• _Exercise requirements_:
All of the entries below are to be copied word for word.

^^^^^^^^

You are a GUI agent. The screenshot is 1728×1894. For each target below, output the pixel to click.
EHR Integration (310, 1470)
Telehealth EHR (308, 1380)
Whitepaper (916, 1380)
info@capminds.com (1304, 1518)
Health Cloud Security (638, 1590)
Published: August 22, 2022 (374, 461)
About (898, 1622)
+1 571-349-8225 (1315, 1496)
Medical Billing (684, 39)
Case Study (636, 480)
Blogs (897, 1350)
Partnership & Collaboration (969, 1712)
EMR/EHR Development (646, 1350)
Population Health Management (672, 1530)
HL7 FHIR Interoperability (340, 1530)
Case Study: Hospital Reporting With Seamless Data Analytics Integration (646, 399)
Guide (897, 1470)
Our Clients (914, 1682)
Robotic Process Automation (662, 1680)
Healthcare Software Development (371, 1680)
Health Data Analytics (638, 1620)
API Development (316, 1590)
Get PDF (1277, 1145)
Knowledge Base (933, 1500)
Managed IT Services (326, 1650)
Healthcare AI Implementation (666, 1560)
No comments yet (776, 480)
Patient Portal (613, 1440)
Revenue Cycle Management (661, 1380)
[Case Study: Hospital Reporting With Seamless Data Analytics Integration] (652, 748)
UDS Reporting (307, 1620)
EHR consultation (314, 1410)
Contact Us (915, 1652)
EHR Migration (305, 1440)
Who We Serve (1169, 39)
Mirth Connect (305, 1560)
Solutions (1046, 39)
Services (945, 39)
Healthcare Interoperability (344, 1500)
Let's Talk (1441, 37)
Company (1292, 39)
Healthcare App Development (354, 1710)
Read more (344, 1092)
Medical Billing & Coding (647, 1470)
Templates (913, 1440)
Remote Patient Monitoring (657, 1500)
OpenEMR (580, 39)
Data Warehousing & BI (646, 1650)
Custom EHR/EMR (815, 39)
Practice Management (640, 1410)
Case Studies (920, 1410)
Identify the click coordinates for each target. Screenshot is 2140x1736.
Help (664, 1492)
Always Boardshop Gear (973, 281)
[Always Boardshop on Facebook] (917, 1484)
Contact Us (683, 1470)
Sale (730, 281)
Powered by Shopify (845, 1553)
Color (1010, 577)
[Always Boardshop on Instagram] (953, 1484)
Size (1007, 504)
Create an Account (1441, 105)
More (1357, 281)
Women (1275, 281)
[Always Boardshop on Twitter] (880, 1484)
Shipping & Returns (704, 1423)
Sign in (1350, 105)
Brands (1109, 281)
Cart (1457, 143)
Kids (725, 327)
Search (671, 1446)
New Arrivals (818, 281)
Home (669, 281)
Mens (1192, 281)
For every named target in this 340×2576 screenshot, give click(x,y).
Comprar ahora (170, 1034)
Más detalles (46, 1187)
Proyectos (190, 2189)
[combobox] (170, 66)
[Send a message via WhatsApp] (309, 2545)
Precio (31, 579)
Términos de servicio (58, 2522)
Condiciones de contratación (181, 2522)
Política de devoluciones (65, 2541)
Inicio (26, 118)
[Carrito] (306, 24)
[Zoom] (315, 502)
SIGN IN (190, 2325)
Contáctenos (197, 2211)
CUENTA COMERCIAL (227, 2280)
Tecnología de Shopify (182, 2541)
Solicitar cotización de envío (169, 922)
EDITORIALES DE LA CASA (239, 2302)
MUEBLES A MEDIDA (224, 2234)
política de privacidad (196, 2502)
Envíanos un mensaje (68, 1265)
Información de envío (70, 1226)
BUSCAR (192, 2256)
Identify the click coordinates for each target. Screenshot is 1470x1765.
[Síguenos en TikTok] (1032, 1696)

^^^^^^^^

• _Your solution_:
You are a GUI agent. The screenshot is 1728×1894. For each target below, output the pixel to click.
EHR Integration (310, 1470)
Telehealth EHR (308, 1380)
Whitepaper (916, 1380)
info@capminds.com (1304, 1518)
Health Cloud Security (638, 1590)
Published: August 22, 2022 (374, 461)
About (898, 1622)
+1 571-349-8225 (1315, 1496)
Medical Billing (684, 39)
Case Study (636, 480)
Blogs (897, 1350)
Partnership & Collaboration (969, 1712)
EMR/EHR Development (646, 1350)
Population Health Management (672, 1530)
HL7 FHIR Interoperability (340, 1530)
Case Study: Hospital Reporting With Seamless Data Analytics Integration (646, 399)
Guide (897, 1470)
Our Clients (914, 1682)
Robotic Process Automation (662, 1680)
Healthcare Software Development (371, 1680)
Health Data Analytics (638, 1620)
API Development (316, 1590)
Get PDF (1277, 1145)
Knowledge Base (933, 1500)
Managed IT Services (326, 1650)
Healthcare AI Implementation (666, 1560)
No comments yet (776, 480)
Patient Portal (613, 1440)
Revenue Cycle Management (661, 1380)
[Case Study: Hospital Reporting With Seamless Data Analytics Integration] (652, 748)
UDS Reporting (307, 1620)
EHR consultation (314, 1410)
Contact Us (915, 1652)
EHR Migration (305, 1440)
Who We Serve (1169, 39)
Mirth Connect (305, 1560)
Solutions (1046, 39)
Services (945, 39)
Healthcare Interoperability (344, 1500)
Let's Talk (1441, 37)
Company (1292, 39)
Healthcare App Development (354, 1710)
Read more (344, 1092)
Medical Billing & Coding (647, 1470)
Templates (913, 1440)
Remote Patient Monitoring (657, 1500)
OpenEMR (580, 39)
Data Warehousing & BI (646, 1650)
Custom EHR/EMR (815, 39)
Practice Management (640, 1410)
Case Studies (920, 1410)
Identify the click coordinates for each target. Screenshot is 2140x1736.
Help (664, 1492)
Always Boardshop Gear (973, 281)
[Always Boardshop on Facebook] (917, 1484)
Contact Us (683, 1470)
Sale (730, 281)
Powered by Shopify (845, 1553)
Color (1010, 577)
[Always Boardshop on Instagram] (953, 1484)
Size (1007, 504)
Create an Account (1441, 105)
More (1357, 281)
Women (1275, 281)
[Always Boardshop on Twitter] (880, 1484)
Shipping & Returns (704, 1423)
Sign in (1350, 105)
Brands (1109, 281)
Cart (1457, 143)
Kids (725, 327)
Search (671, 1446)
New Arrivals (818, 281)
Home (669, 281)
Mens (1192, 281)
For every named target in this 340×2576 screenshot, give click(x,y).
Comprar ahora (170, 1034)
Más detalles (46, 1187)
Proyectos (190, 2189)
[combobox] (170, 66)
[Send a message via WhatsApp] (309, 2545)
Precio (31, 579)
Términos de servicio (58, 2522)
Condiciones de contratación (181, 2522)
Política de devoluciones (65, 2541)
Inicio (26, 118)
[Carrito] (306, 24)
[Zoom] (315, 502)
SIGN IN (190, 2325)
Contáctenos (197, 2211)
CUENTA COMERCIAL (227, 2280)
Tecnología de Shopify (182, 2541)
Solicitar cotización de envío (169, 922)
EDITORIALES DE LA CASA (239, 2302)
MUEBLES A MEDIDA (224, 2234)
política de privacidad (196, 2502)
Envíanos un mensaje (68, 1265)
Información de envío (70, 1226)
BUSCAR (192, 2256)
Identify the click coordinates for each target. Screenshot is 1470x1765.
[Síguenos en TikTok] (1032, 1696)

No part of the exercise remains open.